------ Data records
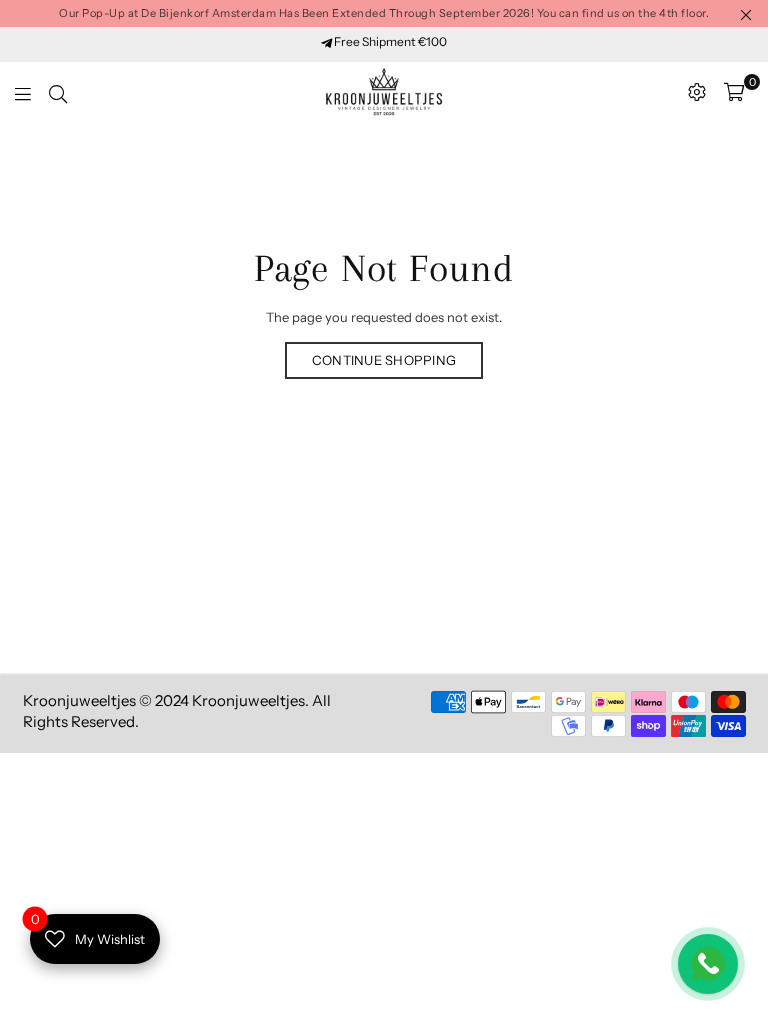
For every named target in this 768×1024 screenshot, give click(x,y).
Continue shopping (384, 360)
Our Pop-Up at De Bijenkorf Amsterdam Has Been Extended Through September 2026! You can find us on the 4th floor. (384, 13)
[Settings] (697, 92)
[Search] (58, 92)
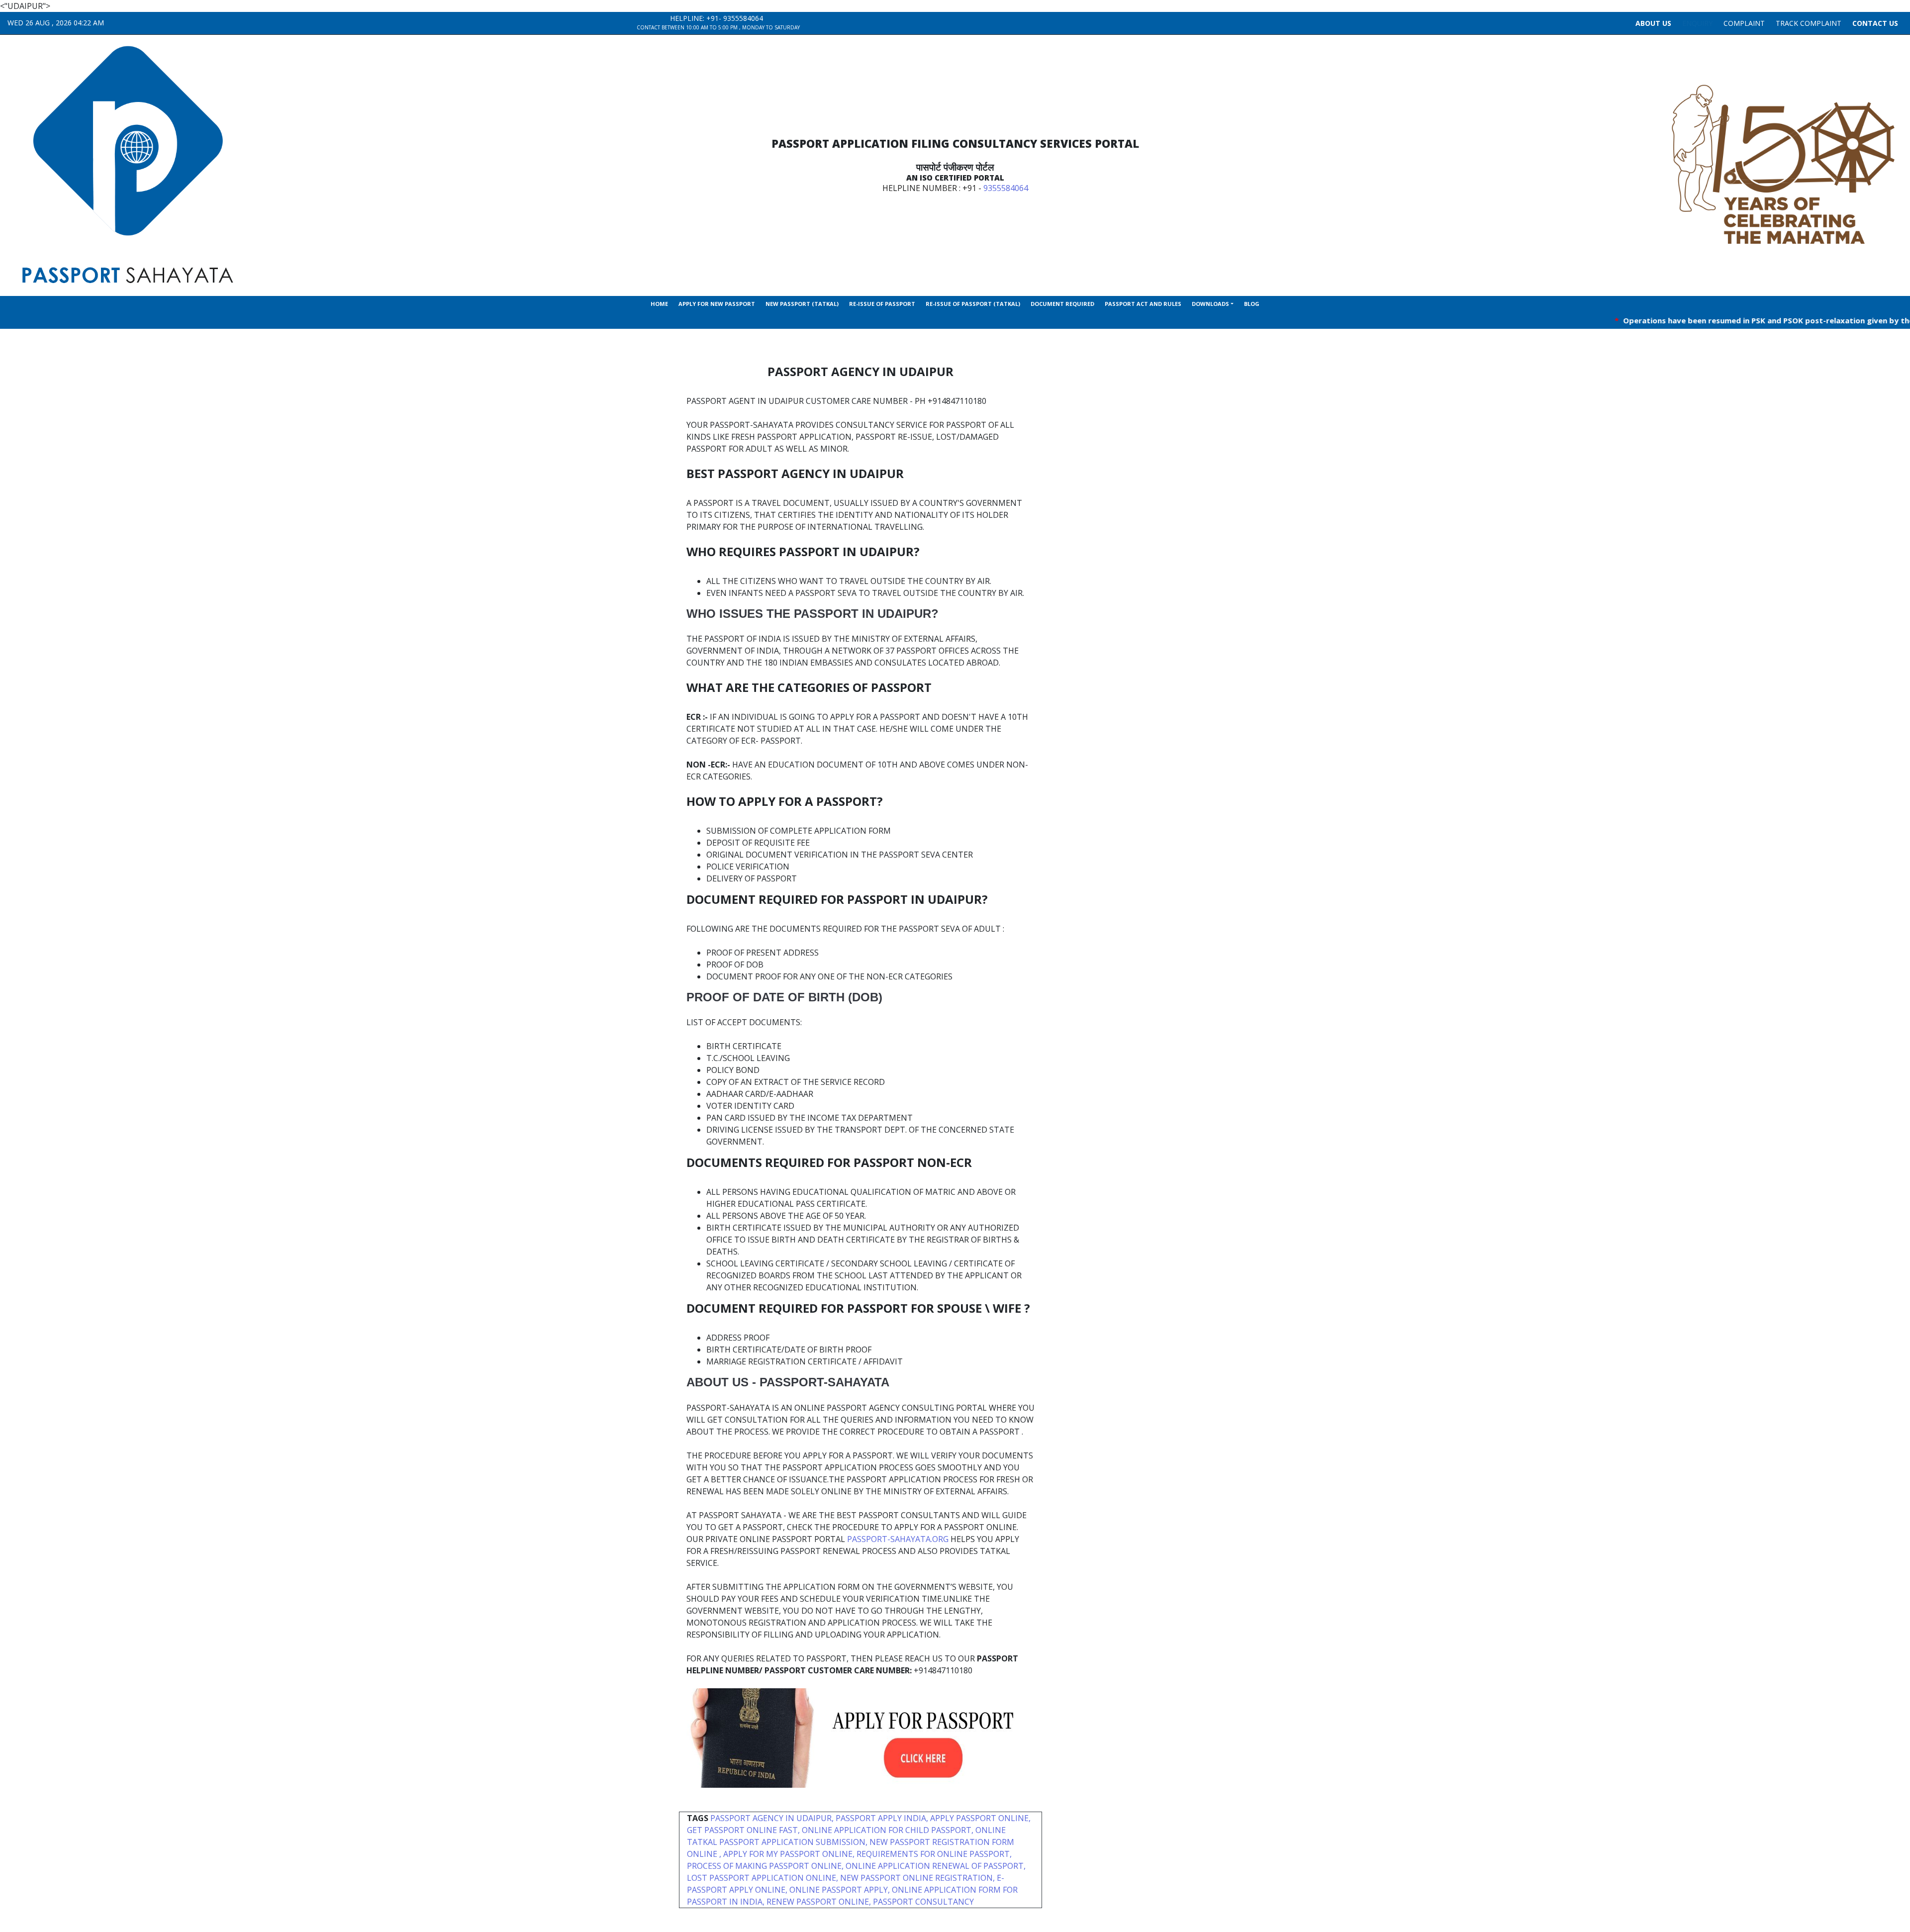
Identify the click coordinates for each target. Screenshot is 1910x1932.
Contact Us (1875, 23)
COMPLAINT (1744, 23)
------------
Task requirements: Copy out the entries verbatim and leave the images out.

Task solution:
For every named target in this 768×1024 screenshot, give click(x,y).
Continue shopping (384, 360)
Our Pop-Up at De Bijenkorf Amsterdam Has Been Extended Through September 2026! You can find us on the 4th floor. (384, 13)
[Settings] (697, 92)
[Search] (58, 92)
Identify the click coordinates for each target. Screenshot is 1910x1932.
Contact Us (1875, 23)
COMPLAINT (1744, 23)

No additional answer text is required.